Historically, the execution of trades between participants in financial markets has been governed by various agreements between the parties that determine whether a particular trade can be executed. With the advent of online trading exchanges, these agreements have typically been “hard coded” into a set of trading rules that attempt to enforce the business terms of the agreements. As such, modeling and maintaining a particular market (or a series of markets) having multiple participants and rules becomes a difficult task.
One key function within a market is to be able to determine the tradability of a particular order or executability of a trade, as in fact there are many different reasons why a trade may not be executed. Existing trading systems have limited capabilities with respect to the determination of the tradability of orders between parties in the market. For example, systems that are limited to trading cleared instruments may only consider clearing house membership rules as a constraint on the trade. Similarly, systems that trade over the counter (“OTC”) may only enforce certain credit-based constraints.

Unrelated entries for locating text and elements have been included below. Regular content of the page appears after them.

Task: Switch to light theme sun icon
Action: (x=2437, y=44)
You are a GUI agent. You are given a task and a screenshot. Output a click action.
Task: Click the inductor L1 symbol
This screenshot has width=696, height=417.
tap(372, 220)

Furthermore, tasks such as finding intermediary parties to complete trades between parties (referred to as “sleeving”) when a direct trade is either impossible or less than desirable (e.g., when there is no credit agreement between the trading parties or one or both of the trading parties wish to remain anonymous) are currently performed manually by brokers, thus adding time delays and costs to the trading process. Techniques and supporting systems for automating these tasks and indicating trade status in real-time to the traders would automate what is currently a manual procedure, and as a result greatly increase the liquidity and efficiency of the market by allowing previously unachievable flexibility.